Here's an interesting example of having paginated results with cursors. If you don't know about cursor-based pagination, we can't just go to page 2. We have to request the initial batch of data first and have the backend let us know about the cursor string that unlocks the following page.

So we we make a request and the api responds with:

{data: [{}, {}, {}], nextCursor: "aqwWRQ"}

and we trigger the onSuccess callback to let our store know about the latest cursors, and we cache the data.

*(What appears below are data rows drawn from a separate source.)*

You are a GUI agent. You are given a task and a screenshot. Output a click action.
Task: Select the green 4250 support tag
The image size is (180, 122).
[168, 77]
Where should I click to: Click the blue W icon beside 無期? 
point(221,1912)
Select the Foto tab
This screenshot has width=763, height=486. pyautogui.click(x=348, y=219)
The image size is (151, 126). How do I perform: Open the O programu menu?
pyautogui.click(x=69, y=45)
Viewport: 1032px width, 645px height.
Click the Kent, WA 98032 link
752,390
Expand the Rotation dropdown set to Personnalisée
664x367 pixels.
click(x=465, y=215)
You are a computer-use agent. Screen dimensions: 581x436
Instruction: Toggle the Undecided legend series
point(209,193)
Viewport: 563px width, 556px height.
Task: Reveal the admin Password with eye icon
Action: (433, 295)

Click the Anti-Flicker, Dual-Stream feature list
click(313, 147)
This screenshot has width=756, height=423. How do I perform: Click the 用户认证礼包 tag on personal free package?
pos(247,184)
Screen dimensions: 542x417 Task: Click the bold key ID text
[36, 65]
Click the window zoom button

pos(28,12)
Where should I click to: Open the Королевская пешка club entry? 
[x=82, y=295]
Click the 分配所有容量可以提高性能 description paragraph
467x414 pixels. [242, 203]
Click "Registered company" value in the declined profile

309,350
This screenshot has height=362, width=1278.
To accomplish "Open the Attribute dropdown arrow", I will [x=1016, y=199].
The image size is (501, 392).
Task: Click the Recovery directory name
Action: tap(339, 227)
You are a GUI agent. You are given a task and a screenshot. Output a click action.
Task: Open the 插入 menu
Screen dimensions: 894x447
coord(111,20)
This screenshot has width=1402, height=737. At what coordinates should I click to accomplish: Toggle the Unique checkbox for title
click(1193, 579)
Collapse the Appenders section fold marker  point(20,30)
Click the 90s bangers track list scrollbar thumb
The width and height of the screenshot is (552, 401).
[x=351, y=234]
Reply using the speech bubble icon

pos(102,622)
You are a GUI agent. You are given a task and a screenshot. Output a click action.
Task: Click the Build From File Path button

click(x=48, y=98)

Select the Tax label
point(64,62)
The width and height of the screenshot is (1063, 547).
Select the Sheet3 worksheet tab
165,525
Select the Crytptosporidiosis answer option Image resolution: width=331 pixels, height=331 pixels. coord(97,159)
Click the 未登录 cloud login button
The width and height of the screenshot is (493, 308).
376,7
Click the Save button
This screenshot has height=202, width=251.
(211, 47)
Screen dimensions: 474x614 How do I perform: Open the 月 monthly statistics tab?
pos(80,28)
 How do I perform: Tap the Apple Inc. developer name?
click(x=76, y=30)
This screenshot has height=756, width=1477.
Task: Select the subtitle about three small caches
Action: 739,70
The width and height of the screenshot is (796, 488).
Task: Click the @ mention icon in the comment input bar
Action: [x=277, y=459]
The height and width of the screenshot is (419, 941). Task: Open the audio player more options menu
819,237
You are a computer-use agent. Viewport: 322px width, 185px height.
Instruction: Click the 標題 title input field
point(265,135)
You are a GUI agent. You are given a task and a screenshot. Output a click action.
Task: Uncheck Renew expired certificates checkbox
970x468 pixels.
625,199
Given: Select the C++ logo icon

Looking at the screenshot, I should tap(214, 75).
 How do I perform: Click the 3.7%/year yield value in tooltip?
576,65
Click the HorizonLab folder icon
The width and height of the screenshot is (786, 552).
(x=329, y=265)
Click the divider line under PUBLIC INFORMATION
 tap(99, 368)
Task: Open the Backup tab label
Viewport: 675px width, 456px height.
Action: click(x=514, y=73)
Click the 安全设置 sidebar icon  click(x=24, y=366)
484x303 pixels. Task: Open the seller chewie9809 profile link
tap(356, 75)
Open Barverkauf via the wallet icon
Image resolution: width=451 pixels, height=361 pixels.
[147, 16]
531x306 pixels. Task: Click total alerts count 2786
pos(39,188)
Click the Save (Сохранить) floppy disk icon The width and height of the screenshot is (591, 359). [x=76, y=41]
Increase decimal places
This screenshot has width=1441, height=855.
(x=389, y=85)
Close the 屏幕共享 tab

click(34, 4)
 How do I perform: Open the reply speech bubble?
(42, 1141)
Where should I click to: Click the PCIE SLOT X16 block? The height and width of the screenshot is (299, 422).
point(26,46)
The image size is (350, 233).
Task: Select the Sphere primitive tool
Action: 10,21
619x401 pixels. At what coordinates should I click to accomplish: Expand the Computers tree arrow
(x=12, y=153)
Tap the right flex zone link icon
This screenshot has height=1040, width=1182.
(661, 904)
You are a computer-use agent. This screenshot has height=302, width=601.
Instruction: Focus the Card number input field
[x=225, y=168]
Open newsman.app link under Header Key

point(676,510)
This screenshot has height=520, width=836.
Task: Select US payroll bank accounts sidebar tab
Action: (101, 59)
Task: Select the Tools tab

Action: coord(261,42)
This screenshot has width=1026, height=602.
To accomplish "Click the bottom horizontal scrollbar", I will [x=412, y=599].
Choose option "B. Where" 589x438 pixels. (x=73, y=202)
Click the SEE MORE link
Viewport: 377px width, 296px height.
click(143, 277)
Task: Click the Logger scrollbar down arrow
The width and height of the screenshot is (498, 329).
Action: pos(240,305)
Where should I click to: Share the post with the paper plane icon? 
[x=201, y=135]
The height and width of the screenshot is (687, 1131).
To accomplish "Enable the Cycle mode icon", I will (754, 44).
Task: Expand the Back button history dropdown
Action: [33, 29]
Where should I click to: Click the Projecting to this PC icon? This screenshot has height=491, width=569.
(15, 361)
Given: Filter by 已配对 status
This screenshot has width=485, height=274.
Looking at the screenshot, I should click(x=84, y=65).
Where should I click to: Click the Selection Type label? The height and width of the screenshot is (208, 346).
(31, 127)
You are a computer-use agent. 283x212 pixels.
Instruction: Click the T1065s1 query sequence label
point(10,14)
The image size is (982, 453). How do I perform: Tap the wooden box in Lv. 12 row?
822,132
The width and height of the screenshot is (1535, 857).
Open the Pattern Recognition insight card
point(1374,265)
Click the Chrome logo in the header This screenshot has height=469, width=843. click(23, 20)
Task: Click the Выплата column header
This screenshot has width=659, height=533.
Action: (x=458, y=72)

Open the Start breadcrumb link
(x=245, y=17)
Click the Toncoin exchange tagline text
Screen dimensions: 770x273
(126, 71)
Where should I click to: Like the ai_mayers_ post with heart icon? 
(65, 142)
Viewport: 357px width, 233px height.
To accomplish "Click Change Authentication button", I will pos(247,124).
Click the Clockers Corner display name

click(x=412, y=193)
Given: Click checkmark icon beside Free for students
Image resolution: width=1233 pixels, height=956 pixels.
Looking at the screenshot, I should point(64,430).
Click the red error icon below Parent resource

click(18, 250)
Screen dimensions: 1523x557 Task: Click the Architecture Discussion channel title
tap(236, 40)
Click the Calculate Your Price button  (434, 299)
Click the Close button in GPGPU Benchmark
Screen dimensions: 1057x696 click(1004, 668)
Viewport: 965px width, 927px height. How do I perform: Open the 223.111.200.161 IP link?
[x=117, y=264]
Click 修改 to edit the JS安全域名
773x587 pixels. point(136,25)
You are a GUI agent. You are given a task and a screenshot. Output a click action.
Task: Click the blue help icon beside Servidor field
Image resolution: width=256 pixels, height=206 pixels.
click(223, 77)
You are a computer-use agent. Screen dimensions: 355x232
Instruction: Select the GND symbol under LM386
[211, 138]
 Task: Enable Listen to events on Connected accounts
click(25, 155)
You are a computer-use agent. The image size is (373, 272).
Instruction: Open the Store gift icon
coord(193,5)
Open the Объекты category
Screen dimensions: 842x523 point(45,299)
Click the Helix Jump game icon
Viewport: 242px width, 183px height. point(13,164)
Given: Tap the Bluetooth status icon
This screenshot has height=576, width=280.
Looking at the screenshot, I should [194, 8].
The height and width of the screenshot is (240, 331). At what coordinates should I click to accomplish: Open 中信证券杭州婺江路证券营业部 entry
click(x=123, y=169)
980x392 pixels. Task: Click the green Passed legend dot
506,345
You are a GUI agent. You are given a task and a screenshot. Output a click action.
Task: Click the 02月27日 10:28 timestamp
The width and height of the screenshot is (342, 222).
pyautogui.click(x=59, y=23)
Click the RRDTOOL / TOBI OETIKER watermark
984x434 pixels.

function useGetArticlesQuery() {
  const [limit, category, pageIndex, cursors, setCursors] = useStore(
    (state) => [

  // {0: null, 1: aqwWRQ}
  const targetCursor = cursors[pageIndex];

  return useQuery({
    queryFn: getArticles,
    queryKey: ['articles', {limit, category, cursor: targetCursor}],
    keepPreviousData: true,
    staleTime: Infinity,
    onSuccess: function (data) {
      if (data.nextCursor) {
          [pageIndex + 1]: data.nextCursor,

Now here's the catch. The onSuccess handler won't fire again while the data are not stale.

If we change for example "category" and override the cursor object, when reverting back to the original one, we will be served from cache. The onSuccess handler won't fire, and we'll keep sending undefined to the backend, responding to us with the same first batch of data.

The solution is to use useEffect and manually check the payload each time, but again, this shouldn't be happening here.

Since the journey doesn't end with simply showing the results, and we need to have full control, the data fetching should live far away from the component.

You might say it's trivial, but what if we want a more complex orchestration?

React hasn't got some commonly accepted standards for how to build your application. And this is fantastic, we have so many choices to tackle our problems, but they come with tradeoffs.

React query is a fantastic tool. A tool that has saved my bacon a hundred times, and lets me just fetch some data, without handling the status or caching myself. But it's a tool that won't solve everything by itself.

Weird, complex, and unexpected requirements will eventually come your way, and the ability to be flexible is what will save your sanity. Making the network requests on the component level isn't always the best approach. So be vigilant and ready to make the appropriate adjustments, instead of trying to make a tool do something it's not responsible for. I've learned this the hard way.